Backing Up for 10 Years

In case you are an exception it is now confirmed that you are worse off today than you were 10 years ago. I surely know that is true for me as I see it in a shrunken 401K, depleted savings and a missing paycheck. It was just a few weeks ago when the White House released its horrible mid-season budget review that showed a huge and growing deficit and which prompted conservatives to proudly announce the death of Obama's presidency and foghorn the failure of his progressive agenda is. Now that the Census Bureau's annual report on income, poverty, and health insurance is out it might be fair that the progressive agenda just got a kick in the butt.
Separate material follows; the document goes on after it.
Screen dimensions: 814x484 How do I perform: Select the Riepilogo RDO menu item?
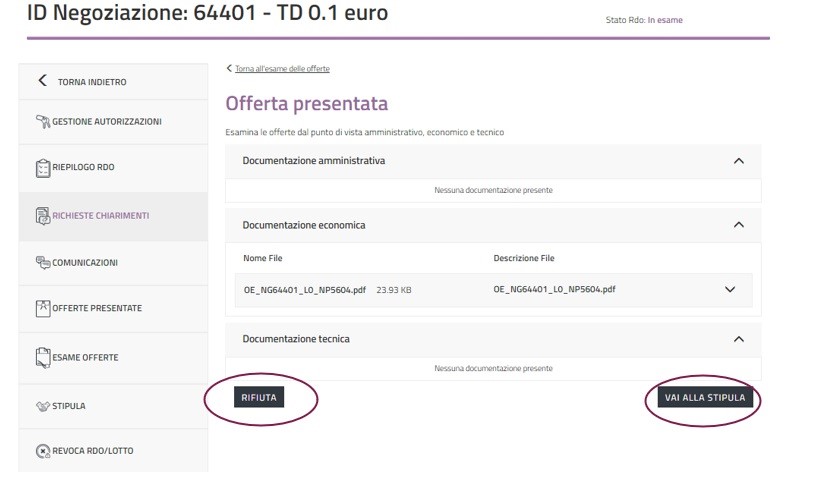point(84,168)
In the recession last year, the nation's poverty rate climbed to 13.2 percent, up from 12.5 percent in 2007, according to an annual report released Thursday by the Census Bureau.

This was the first significant increase in poverty since 2004. It also portends larger increases this year, as unemployment numbers have risen far more than in 2008, economists said. According to the census data, 39.8 million residents lived below the poverty line in 2008.

The data shows 46.3 million Americans went without health insurance last year. Just as important, median family incomes fell to $50,300. David Leonhardt put this in context:

The typical American household made less money last year than the typical household made a full decade ago.

To me, that's the big news from the Census Bureau's annual report on income, poverty and health insurance, which was released this morning. Median household fell to $50,303 last year, from $52,163 in 2007. In 1998, median income was $51,295. All these numbers are adjusted for inflation.

In the four decades that the Census Bureau has been tracking household income, there has never before been a full decade in which median income failed to rise. (The previous record was seven years, ending in 1985.) Other Census data suggest that it also never happened between the late 1940s and the late 1960s. So it doesn't seem to have happened since at least the 1930s.

In short all these different measures of a sliding middle and lower class reinforces what everybody already knows...The the conservative stewardship of the economy and the reign of Bush the Second sucked.

Note also that this is the data on 2008 and while they are dog awful the numbers from 2009 are going to be even worse...more painful than even these. The current recession "officially" started in 2007 but the real economic collapse didn't really go off the cliff until late last year and while it may have reached bottom finally in the third quarter, unemployment is going to get worse and the consumer economic engine will have to follow along.

You don't even want to think about the same report next year.